■ **Exercise 1**
In the sermon on Daniel 3, where did Nebuchadnezzar set up his image of gold?
■ **Exercise 2**
Please pick up the sermon on Daniel 3 after its last sentence and carry it on.

■ **Page extract**
+ + +
I think I want to be the whole process. I want to be all gold. And so in chapter 3 of Daniel, we read in verse 1, where the king Nebuchadnezzar made an image of gold whose height was 60 cubits and its width 6 cubits, and he set it up in the plain of Dura in the province of Babylon, a 90-foot tall statue.
I don't think it was solid gold, probably overlaying with gold, but gold from head all the way through the body to the legs, all the way to the feet. All gold. And it doesn't take too much of an imagination for us to realize that this guy is really on an ego trip. And working off of the message Daniel gave to him, where he said, Nebuchadnezzar, you're the head of gold of this dream that you had. But there's going to be others that come after you, which means what you do and all this glory of Babylon is going to fade and be taken over by other kingdoms.
Which it did, which did happen, but Nebuchadnezzar, like most other despots and dictators, they don't get the message. They think they can live forever, or they think they can perpetuate their system and their ideals and their ideology forever. We've got a guy right off here at the coast of Florida in Cuba named Castro, who's been there all of our adult lives, and he thinks he's going to live forever. He's got this iron grip on this poor little Caribbean island that is basically locked in about 1958 in many ways.
+ + +
■ **Dataset excerpt**
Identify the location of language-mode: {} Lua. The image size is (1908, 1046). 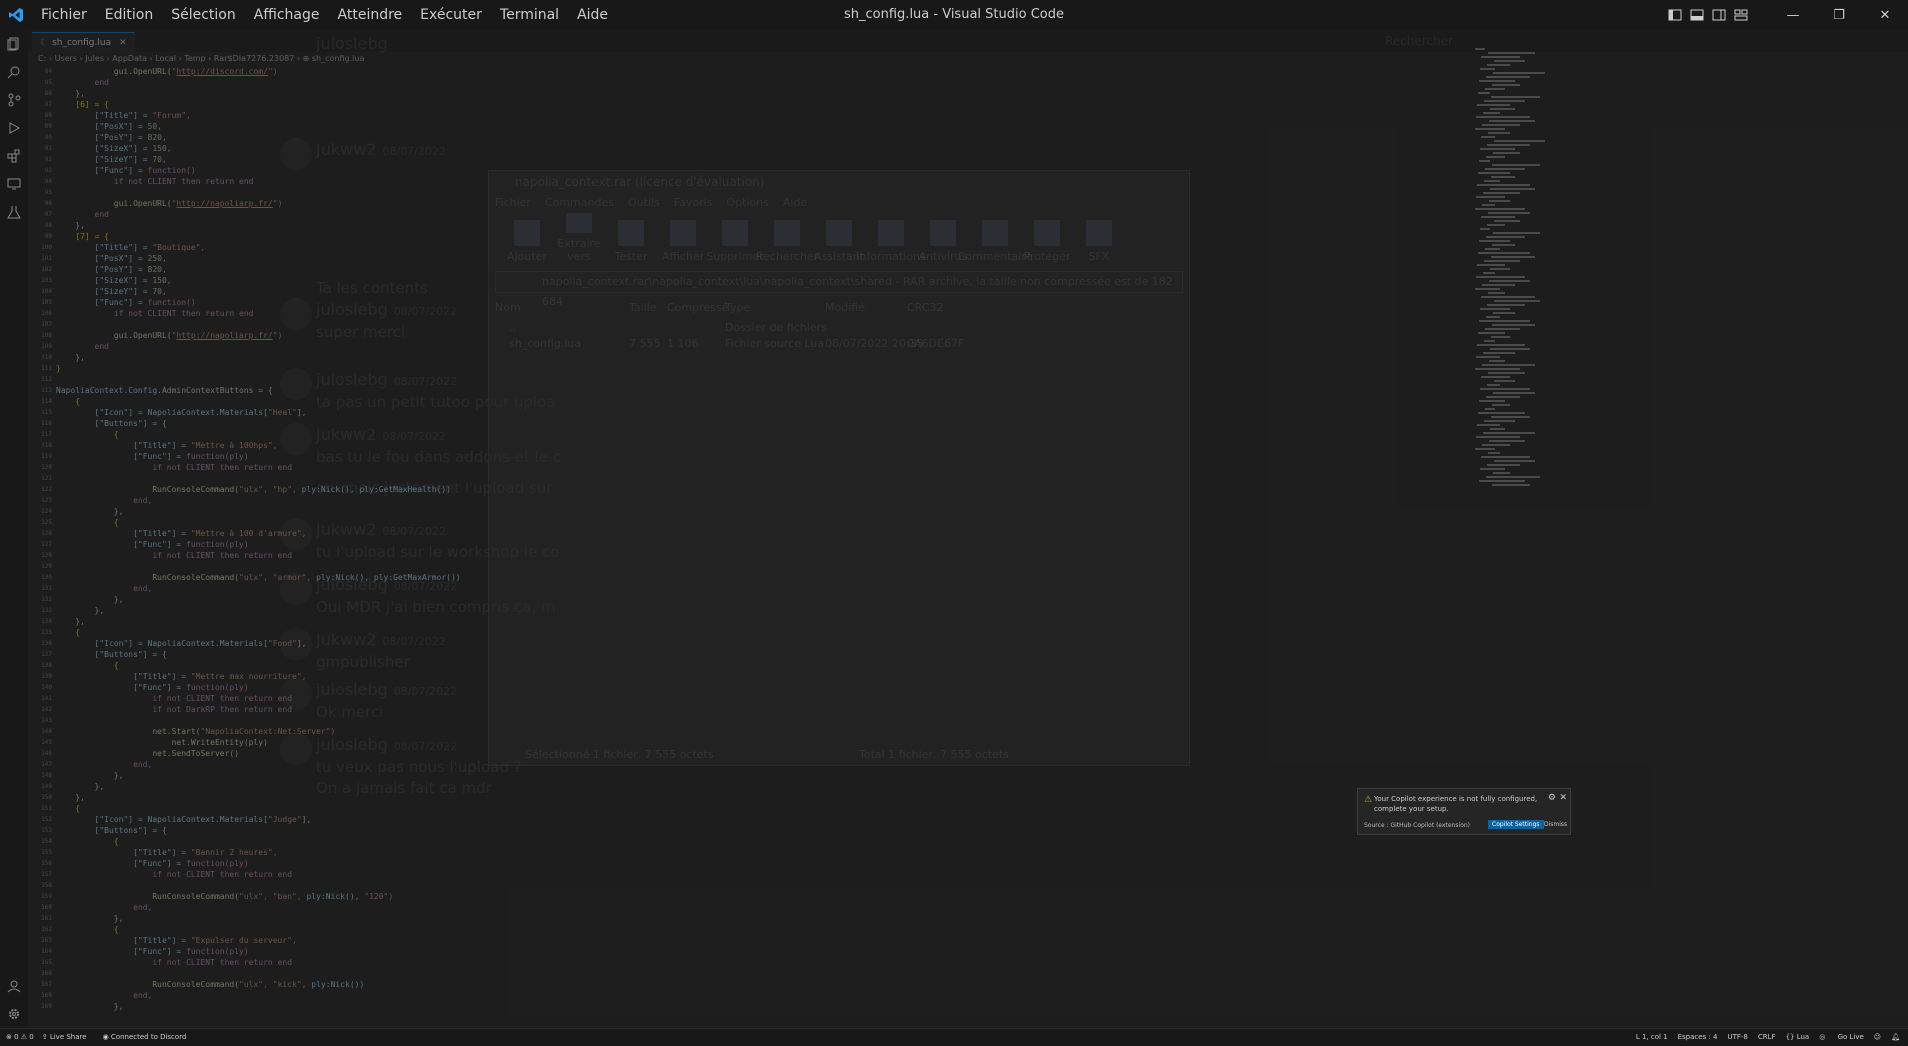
+ + +
■ **Response 1**
In the plain of Dura in the province of Babylon.

■ **Response 2**
They have an advantage. You see in modern pictures of Cuba, they're still driving 58 Chevys. Those are the taxis and 57 Chevys because of the embargoes and what has happened. It's kind of locked in time. Dictators don't give up. Nebuchadnezzar was like that. He thought, well, I can go one better to what Daniel's God has given to him in terms of knowledge. He creates this image of gold. The purpose of this was more than just his own ego. It seems that his intent was to use this as a unifying feature for his kingdom and all the peoples that they had conquered. Because you read on in the next few verses that he sent word out, this decree, to gather together all of the administrators, the governors, the councilmen, the officials of his government, to bring them together at the dedication when this image would be set up.
So there was going to be a great outdoor ceremony, probably a special stadium and seating built especially for this particular episode. Music, food, big festival occasion is what happens here. They all do come together because they have to follow through with what has been told to them. Verse 3 tells them that they all come in. They gather together for the dedication of the image that King Nebuchadnezzar had set up. They stood before the image that Nebuchadnezzar had set up.
And then over the PA system, a herald cries out aloud, To you it is commanded, O peoples, nations, and languages. So again, you sense that this was kind of a pan-Caldean effort to unite all of the different peoples of the Babylonian Empire under this one image through this particular ceremony.
They were ordered basically then when they heard the music, when the band would strike up with all these instruments of verse 5, That you will fall down and worship the gold image that Nebuchadnezzar has set up. And if you don't fall down and worship this image, you will be cast immediately, without trial, without hope of appeal, into the midst of a burning fiery furnace. So at that time, when the people heard the sound of the orchestra, and all the people, nations, and languages, they fell down and worshipped the gold image which King Nebuchadnezzar had set up.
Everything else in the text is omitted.